I transferred into Rocketship mid-way through third grade. My parents weren’t happy with the education my older brother received in our local elementary school and I was struggling as well. When my aunt told my mom about a new school in our neighborhood, my mom jumped at the chance and enrolled me at Los Sueños. The transition was pretty rough – I wasn’t used to homework, didn’t understand the focus on college, and struggled to get up to speed. But by the end of that third grade year, through the tireless efforts of my teachers, I was on track and getting the hang of things.
At Rocketship, I learned to work hard, love learning, and to never give up on my dreams. And I learned that I had an entire community behind me – ready to help whenever I needed. Attending Downtown College Prep (DCP) for middle and high school, I took what I learned at Rocketship and kept growing. I continued to believe in myself and lean on others to help me succeed.
Fulfilling my dream of becoming a Berkeley student will help me to reach another, new dream: that of becoming a social worker. Going to school on the eastside, I saw peers who were not as prepared as I was – academically or with life skills – to succeed. Through social work, I want to give back to my community by helping academically gifted students overcome barriers such as societal stereotypes, family problems, coming from bad neighborhoods, and others, and find success.
I will enter UC Berkeley alongside two of my Rocketship Los Sueños classmates – Alex Garcia and Ciara Lopez. Together, we are living our dreams and those of a proud, hardworking Latino community from East San Jose. Cesar Chavez’s family home is just a few blocks away from Rocketship Los Sueños, anchoring our community identity as that of workers who strive for a better future. As Alex reminded me the other day, the parents who put their kids at Rocketship Los Sueños are painters, house cleaners, grocery baggers. They’re workers. We come from a community of workers who dreamt of better opportunities for their children and it’s up to us to continue this tradition and make them proud.

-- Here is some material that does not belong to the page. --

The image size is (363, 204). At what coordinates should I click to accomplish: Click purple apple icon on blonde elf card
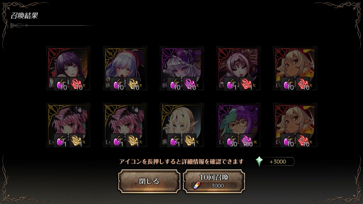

We don’t know what it will look like to be ‘on campus’ at Berkeley this fall. We may be meeting our classmates and attending our first classes by video from our bedrooms in San Jose. Or we may be able to be in-person on campus. Either way, I know that I am ready. I am ready to face whatever challenges come my way, to make my community proud, and to live my dreams. Thank you Los Sueños, DCP, my family and my community for giving me the strength to make my dreams come true.